Their First Teacher is You - Part I

Their First Teacher is You - Part 1 of a 3-part series

By guest author Rachel Giannini, Early Childhood Specialist/Video Blog Host/Early Childhood Advocate.

Smiling baby on bed with stuffed animal bunny nearby.
Photo credit to @torrie.baker

You are everything to your child. Cook, caregiver, entertainer, chauffeur, and teacher. Yes, teacher! In fact, you are your child’s first and best teacher. This is because 80% of your child’s brain is developed before they reach the age of three and 90% by the time they are five. With one million neurological connections are made, every second, every moment can be a teachable moment in the life of a small child. While that may sound like a lot of pressure, fear not! You are a natural teacher! But in case you are looking for some activities to do with your little one, here are a few personal favorites!

Nursery room scene of crib with quilt draped over corner, along with side table with a bear and book shelf on the wall behind the table. Photo credit to Instagram user @kindredquiltingco.

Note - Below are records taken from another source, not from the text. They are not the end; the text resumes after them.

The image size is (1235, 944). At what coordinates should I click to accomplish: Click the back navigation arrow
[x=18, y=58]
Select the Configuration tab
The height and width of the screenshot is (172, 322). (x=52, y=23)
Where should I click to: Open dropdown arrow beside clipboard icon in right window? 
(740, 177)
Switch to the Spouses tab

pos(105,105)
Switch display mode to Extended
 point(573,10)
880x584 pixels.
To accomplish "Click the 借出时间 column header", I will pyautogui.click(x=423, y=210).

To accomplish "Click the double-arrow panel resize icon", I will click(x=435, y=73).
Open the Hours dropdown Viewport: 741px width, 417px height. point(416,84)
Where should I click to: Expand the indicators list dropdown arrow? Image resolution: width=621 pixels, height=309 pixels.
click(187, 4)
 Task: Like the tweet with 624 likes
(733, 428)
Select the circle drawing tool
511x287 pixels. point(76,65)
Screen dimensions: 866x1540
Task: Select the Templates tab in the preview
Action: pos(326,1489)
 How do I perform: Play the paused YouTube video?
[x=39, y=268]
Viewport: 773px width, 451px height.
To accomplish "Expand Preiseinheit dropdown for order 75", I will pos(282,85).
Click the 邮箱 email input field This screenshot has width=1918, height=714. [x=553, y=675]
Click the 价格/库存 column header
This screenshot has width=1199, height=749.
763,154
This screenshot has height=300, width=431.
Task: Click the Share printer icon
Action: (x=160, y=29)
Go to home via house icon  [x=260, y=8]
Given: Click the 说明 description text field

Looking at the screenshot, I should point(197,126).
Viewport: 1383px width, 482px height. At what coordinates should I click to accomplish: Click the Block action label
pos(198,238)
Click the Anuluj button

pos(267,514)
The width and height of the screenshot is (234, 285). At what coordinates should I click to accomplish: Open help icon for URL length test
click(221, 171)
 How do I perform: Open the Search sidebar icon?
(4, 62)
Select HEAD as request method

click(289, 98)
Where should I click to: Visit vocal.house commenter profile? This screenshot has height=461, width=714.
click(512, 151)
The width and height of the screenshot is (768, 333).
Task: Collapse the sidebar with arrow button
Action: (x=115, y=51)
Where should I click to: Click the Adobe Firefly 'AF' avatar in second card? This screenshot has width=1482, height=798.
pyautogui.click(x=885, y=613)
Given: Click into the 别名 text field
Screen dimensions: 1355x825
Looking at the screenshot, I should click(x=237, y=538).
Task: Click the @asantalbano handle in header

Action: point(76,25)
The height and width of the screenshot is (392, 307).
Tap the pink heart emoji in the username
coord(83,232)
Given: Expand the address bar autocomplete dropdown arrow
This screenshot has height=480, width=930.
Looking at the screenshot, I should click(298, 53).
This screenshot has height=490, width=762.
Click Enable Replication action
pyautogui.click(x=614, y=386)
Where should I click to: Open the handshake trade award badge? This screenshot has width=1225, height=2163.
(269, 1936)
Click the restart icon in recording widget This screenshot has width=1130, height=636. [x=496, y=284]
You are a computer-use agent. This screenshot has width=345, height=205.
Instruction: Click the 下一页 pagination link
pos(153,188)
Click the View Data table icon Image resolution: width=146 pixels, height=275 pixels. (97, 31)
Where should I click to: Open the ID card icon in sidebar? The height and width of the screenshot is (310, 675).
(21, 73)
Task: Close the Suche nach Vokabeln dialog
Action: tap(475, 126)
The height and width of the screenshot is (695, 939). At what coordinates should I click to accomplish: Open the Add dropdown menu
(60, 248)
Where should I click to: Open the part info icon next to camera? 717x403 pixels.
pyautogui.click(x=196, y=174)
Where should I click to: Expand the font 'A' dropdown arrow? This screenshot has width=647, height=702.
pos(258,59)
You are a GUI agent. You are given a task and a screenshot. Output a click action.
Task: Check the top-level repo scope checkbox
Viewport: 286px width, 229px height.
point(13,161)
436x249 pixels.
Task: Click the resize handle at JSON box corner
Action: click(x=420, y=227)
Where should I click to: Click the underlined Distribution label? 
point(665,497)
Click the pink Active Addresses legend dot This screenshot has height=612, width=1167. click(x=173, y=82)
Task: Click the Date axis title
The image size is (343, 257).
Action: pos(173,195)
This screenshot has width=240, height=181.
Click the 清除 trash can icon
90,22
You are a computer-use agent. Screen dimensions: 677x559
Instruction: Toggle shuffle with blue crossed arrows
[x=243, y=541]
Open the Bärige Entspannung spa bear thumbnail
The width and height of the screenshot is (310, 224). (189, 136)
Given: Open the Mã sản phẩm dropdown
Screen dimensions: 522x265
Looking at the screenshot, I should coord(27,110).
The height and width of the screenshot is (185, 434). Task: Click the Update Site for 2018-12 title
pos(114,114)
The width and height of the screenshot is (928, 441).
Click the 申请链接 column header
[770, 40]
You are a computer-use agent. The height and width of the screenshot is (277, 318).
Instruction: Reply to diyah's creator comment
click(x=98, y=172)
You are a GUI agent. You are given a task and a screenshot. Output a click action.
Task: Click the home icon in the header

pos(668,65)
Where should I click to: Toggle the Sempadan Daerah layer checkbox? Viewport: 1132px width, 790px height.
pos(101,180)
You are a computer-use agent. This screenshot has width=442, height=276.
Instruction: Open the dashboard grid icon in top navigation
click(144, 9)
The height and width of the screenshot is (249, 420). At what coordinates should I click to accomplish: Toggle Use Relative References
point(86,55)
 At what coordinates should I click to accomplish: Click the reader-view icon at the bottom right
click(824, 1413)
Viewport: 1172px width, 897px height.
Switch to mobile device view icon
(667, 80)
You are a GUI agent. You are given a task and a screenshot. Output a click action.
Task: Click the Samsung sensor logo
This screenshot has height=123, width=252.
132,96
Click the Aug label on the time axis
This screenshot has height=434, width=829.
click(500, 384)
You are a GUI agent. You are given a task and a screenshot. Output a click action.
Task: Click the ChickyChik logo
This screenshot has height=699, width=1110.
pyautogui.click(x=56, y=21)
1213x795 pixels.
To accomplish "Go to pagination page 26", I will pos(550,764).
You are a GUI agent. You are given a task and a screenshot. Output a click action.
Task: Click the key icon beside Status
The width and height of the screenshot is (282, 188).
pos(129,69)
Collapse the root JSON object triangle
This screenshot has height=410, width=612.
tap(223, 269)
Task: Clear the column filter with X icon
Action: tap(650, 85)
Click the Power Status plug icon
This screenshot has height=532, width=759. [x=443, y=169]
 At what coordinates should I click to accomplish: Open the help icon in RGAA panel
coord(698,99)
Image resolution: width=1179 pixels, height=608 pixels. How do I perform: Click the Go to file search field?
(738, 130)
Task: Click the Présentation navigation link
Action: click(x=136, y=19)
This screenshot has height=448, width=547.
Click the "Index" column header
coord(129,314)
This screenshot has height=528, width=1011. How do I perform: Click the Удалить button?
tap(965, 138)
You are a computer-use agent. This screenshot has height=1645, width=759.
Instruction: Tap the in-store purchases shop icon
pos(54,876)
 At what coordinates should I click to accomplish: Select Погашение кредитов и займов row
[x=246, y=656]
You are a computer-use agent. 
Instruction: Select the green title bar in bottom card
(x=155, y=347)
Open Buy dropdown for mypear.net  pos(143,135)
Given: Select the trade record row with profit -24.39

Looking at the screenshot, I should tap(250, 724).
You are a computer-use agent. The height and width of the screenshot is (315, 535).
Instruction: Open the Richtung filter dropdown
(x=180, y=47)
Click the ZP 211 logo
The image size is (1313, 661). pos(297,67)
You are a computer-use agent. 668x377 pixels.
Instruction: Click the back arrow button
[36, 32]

Photo credit to @kindredquiltingco

Birth-three months

Congratulations! You have a newborn! Between feeding, napping, and diaper changing, you may be looking for an activity to stimulate your baby’s growing body and brain. Hand toys and rattles are a classic, and they are a classic for a reason. Playing with a rattle is a science experiment in action. Your little one is exploring cause and effect. Shake=noise. While that may seem simple to us for a two-month-old, it is a huge discovery. Speaking of discovery, as your child engages with the rattle, they are exploring their hands! Working on grasping, lifting, and of course, preparing to put it in their mouth for further experiments.

Mom shaking rattle toy in front of baby while baby is laying on a play mat. Photo credit to Instagram user @thefamilyroom

Photo credit to @thefamilyroom

As their teacher, you can help your child work on eye and sound tracking skills. (High-contrast toys are great for this age and stage!) First, take the rattle and shake it to one side of their head (within eye distance.) Then, slowly move the rattle to the other side of their head and then above them. This simple activity not only works on your child’s developing eyes but also develops their attention skills and works on their vestibular system (balance and motion.)

A teachable moment doesn’t mean you walk around with a globe, microscope, and a thesaurus. It means that you talk to your child. It means pointing out shapes, colors, and animals. It means singing to your little one and reading stories. It means doing all the things that you are already probably doing. Remember, you’re amazing, and you’ve got this!

Read Part Two - Three to Six Months

About Rachel Giannini:

Rachel Giannini is an early childhood educator with over a decade in the classroom, an early childhood specialist, advocate, and a video blog host. She currently splits her time as a public speaker, early childhood commentator, curriculum designer, and the star of Spy School on Hellosaurus.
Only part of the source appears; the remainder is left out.